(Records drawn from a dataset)
________________________________________
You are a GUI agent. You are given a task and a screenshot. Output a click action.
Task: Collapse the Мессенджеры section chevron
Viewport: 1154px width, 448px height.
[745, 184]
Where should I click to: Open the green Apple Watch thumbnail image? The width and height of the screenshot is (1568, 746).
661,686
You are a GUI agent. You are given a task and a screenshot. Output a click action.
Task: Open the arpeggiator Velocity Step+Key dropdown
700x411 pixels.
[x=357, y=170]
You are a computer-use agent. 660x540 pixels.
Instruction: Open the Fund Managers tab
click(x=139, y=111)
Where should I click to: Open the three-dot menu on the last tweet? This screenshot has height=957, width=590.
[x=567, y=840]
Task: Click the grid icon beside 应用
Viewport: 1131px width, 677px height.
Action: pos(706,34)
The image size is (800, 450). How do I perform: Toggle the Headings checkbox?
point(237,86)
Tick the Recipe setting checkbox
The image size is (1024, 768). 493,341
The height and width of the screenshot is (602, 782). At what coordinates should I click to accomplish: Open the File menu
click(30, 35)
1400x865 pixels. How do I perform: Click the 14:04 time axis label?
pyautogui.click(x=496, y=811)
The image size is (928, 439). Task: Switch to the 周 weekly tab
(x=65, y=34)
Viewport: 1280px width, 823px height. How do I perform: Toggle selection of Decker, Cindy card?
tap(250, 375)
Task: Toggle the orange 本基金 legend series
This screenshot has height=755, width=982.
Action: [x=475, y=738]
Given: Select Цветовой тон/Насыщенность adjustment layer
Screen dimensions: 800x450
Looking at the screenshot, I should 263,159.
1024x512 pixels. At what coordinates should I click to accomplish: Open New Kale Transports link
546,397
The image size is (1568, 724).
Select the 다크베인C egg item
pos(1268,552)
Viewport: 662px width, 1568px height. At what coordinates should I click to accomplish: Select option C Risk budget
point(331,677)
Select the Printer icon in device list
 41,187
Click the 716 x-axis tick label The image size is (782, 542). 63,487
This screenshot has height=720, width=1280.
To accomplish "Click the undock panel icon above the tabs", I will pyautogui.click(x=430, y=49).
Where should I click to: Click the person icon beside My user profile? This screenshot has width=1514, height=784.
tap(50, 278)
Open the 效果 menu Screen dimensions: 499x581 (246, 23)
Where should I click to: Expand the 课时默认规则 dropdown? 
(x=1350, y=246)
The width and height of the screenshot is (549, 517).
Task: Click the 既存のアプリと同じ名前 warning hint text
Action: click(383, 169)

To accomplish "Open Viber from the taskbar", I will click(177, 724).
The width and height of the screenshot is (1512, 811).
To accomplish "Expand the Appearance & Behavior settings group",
________________________________________
All entries are to be copied exactly as they read.

__RESPONSE TO THE EXERCISE__.
You are a GUI agent. You are given a task and a screenshot. Output a click action.
Task: Collapse the Мессенджеры section chevron
Viewport: 1154px width, 448px height.
[745, 184]
Where should I click to: Open the green Apple Watch thumbnail image? The width and height of the screenshot is (1568, 746).
661,686
You are a GUI agent. You are given a task and a screenshot. Output a click action.
Task: Open the arpeggiator Velocity Step+Key dropdown
700x411 pixels.
[x=357, y=170]
You are a computer-use agent. 660x540 pixels.
Instruction: Open the Fund Managers tab
click(x=139, y=111)
Where should I click to: Open the three-dot menu on the last tweet? This screenshot has height=957, width=590.
[x=567, y=840]
Task: Click the grid icon beside 应用
Viewport: 1131px width, 677px height.
Action: pos(706,34)
The image size is (800, 450). How do I perform: Toggle the Headings checkbox?
point(237,86)
Tick the Recipe setting checkbox
The image size is (1024, 768). 493,341
The height and width of the screenshot is (602, 782). At what coordinates should I click to accomplish: Open the File menu
click(30, 35)
1400x865 pixels. How do I perform: Click the 14:04 time axis label?
pyautogui.click(x=496, y=811)
The image size is (928, 439). Task: Switch to the 周 weekly tab
(x=65, y=34)
Viewport: 1280px width, 823px height. How do I perform: Toggle selection of Decker, Cindy card?
tap(250, 375)
Task: Toggle the orange 本基金 legend series
This screenshot has height=755, width=982.
Action: [x=475, y=738]
Given: Select Цветовой тон/Насыщенность adjustment layer
Screen dimensions: 800x450
Looking at the screenshot, I should 263,159.
1024x512 pixels. At what coordinates should I click to accomplish: Open New Kale Transports link
546,397
The image size is (1568, 724).
Select the 다크베인C egg item
pos(1268,552)
Viewport: 662px width, 1568px height. At what coordinates should I click to accomplish: Select option C Risk budget
point(331,677)
Select the Printer icon in device list
 41,187
Click the 716 x-axis tick label The image size is (782, 542). 63,487
This screenshot has height=720, width=1280.
To accomplish "Click the undock panel icon above the tabs", I will pyautogui.click(x=430, y=49).
Where should I click to: Click the person icon beside My user profile? This screenshot has width=1514, height=784.
tap(50, 278)
Open the 效果 menu Screen dimensions: 499x581 (246, 23)
Where should I click to: Expand the 课时默认规则 dropdown? 
(x=1350, y=246)
The width and height of the screenshot is (549, 517).
Task: Click the 既存のアプリと同じ名前 warning hint text
Action: click(383, 169)

To accomplish "Open Viber from the taskbar", I will click(177, 724).
The width and height of the screenshot is (1512, 811).
To accomplish "Expand the Appearance & Behavior settings group",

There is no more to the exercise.